BRIEF - Repeat verbatim, and only, the lines of the data below, beginning at the line that contains "The width and" and stopping after the line that contains "Click the crown badge in the reposted post".

DATA FOR REVIEW -
..............................

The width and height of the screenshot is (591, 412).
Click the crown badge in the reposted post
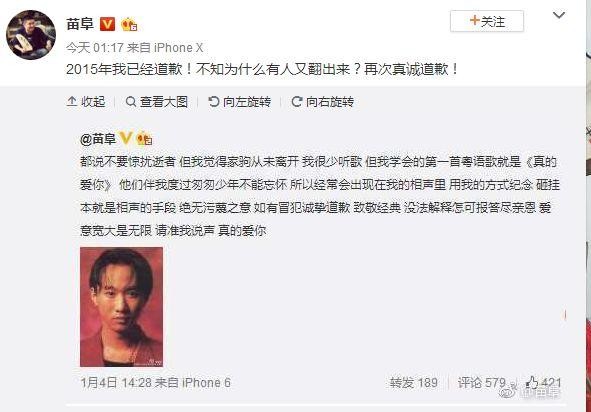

..............................

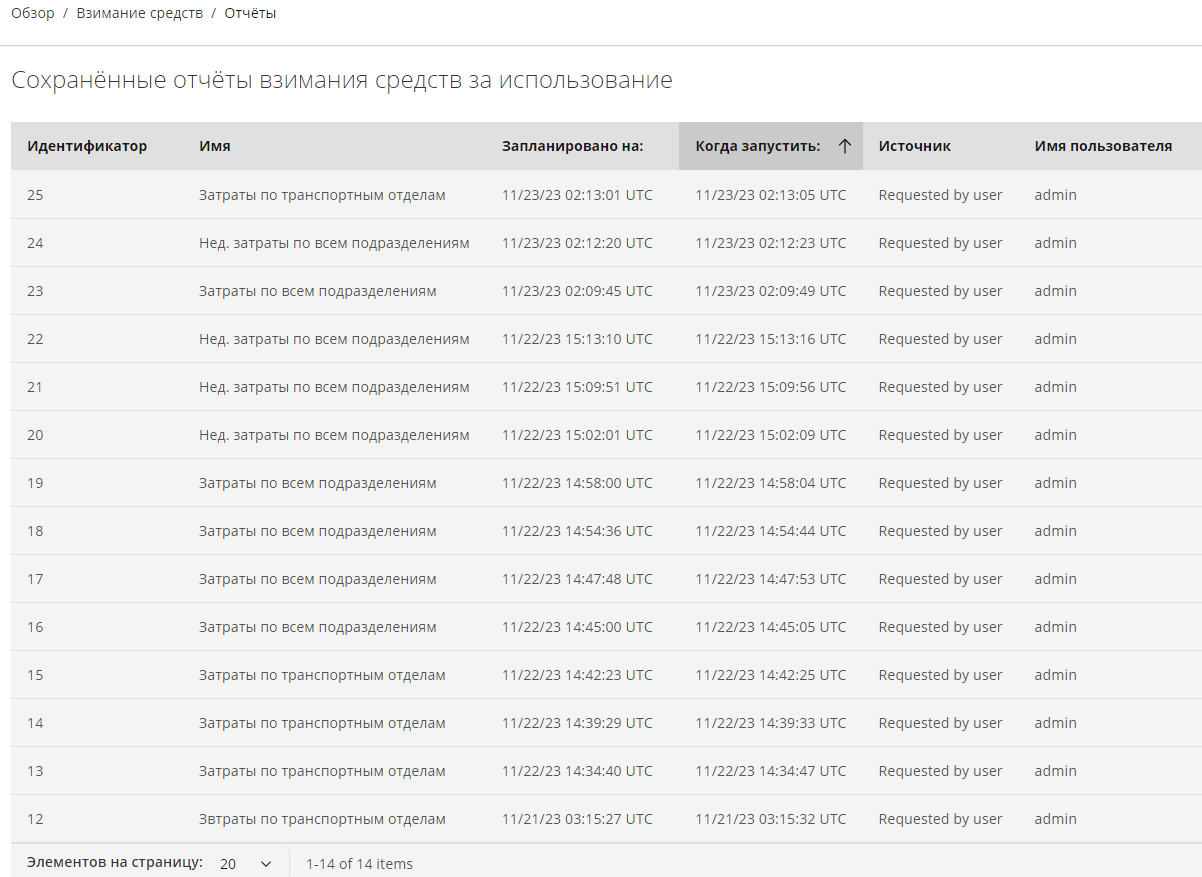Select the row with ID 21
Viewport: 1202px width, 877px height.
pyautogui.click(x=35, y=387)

..............................

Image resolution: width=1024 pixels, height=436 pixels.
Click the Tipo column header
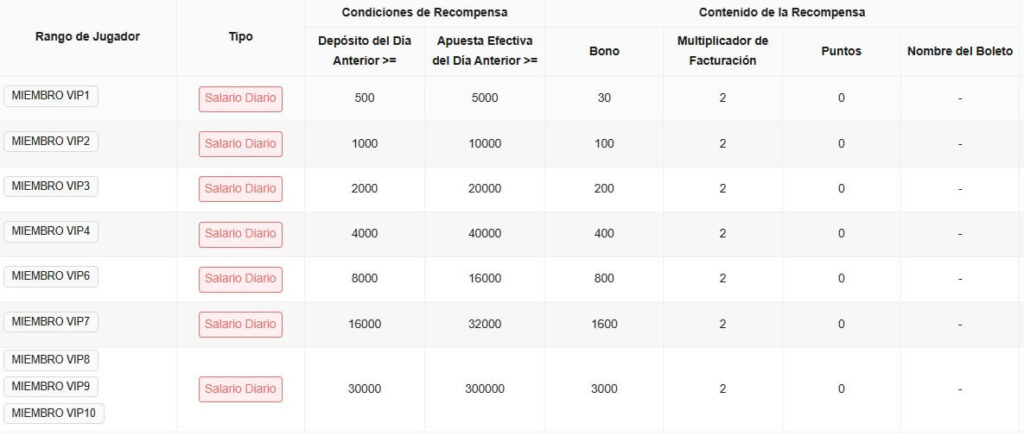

..............................

EXERCISE RESULT -
The width and height of the screenshot is (591, 412).
Click the crown badge in the reposted post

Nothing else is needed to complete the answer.